Well I know older Docs hate the idea that the days of a nurse standing up to salute them, making their coffee and lighting their cigarettes are over.......but......they are! How do you guys handle being disciplined by a Dr in front of a patient or other colleagues? Can they even do this.....or do you ask that they bring their concerns to your manager who holds the responsibility of disciplining you. Correcting someone tactfully and reprimanding them are two very different things. When you sense that you are being reprimanded by another coworker (Dr.s included in that, because they are peers whether they like it or not) how do you handle that? I can take a lot of crap from patients, or otherwise....but the bully mentality I don't deal well with at all.
Scenario: This Dr. (Infection Control Doc) is a nazi.....and I understand this is his job, he has been known to take the time to gown up, mask etc when called to a Code, he has even gone into an isolation room ungowned just to tell the people in the room that they should be gowned! (?????......er nothing like setting an example)

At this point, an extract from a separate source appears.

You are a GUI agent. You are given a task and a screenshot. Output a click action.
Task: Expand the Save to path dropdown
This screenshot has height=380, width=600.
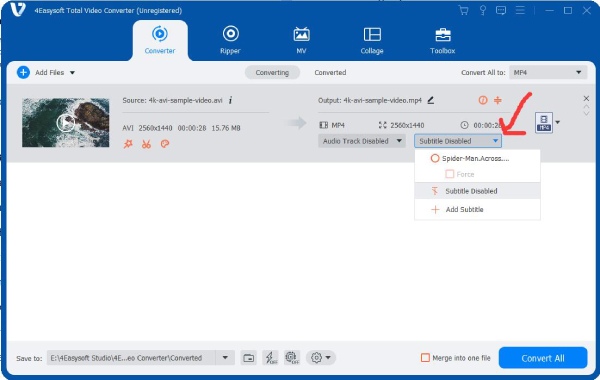point(225,358)
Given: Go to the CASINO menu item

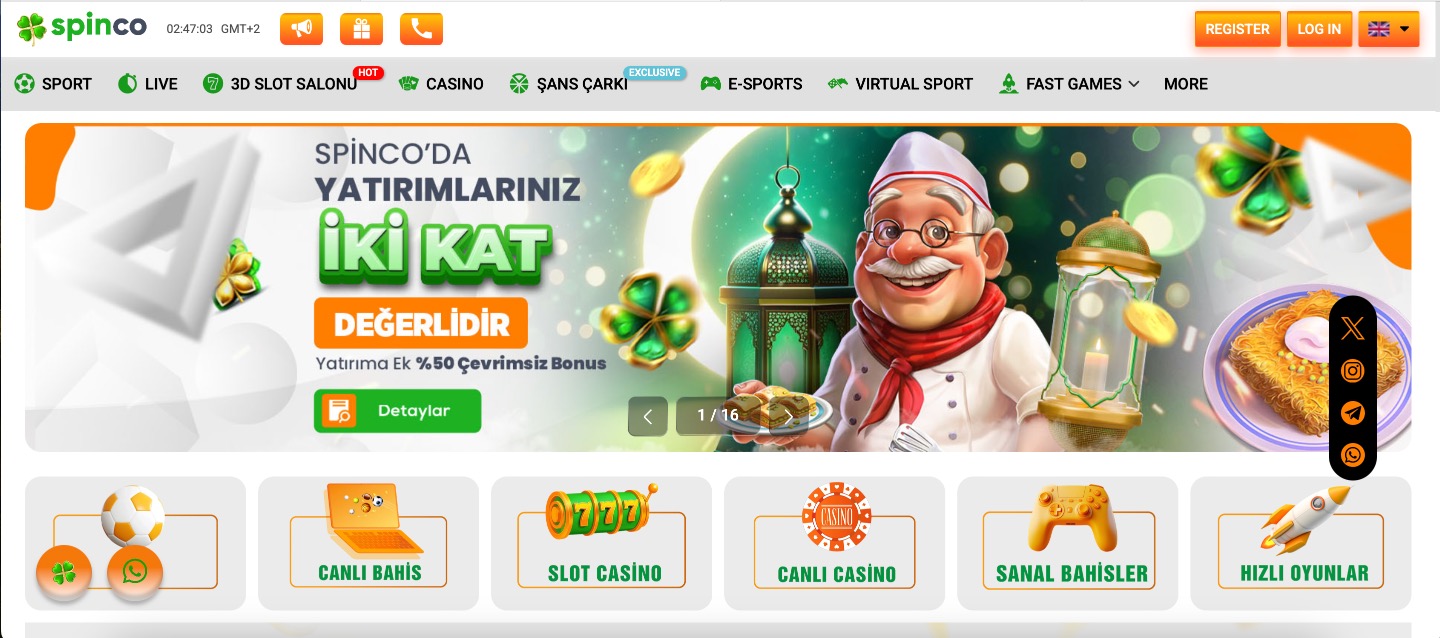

Anyway I had a pt on isolation precautions the other night and he desated into the high 70's so of course I ran into the room to sit him up quick and put his 02 back on. I didn't gown (good, bad, or indifferent decision....that's not the point) My point is that the Infection Control Doc from the pt doorway yells out you should be gowned gloved mask.....not only in front of my pt, but another nurse......I at this point was walking toward the doorway and said back (just as abruptly) he was in respiratory distress and I ran in here......he then repeated himself......I repeated myself back....I could see it escalating so I stopped walked away and washed up. End of story right? No, he later comes back and asks another nurse for my name.....funny, this guy doesn't know me from a whole in the wall, didn't assess the situation at all, but wants to file a complaint. Wants to file a complaint because I bruised his ego? Anyhoo, thoughts, opinions? I think it was inappropriate; not his concerns, but he should have taken me aside.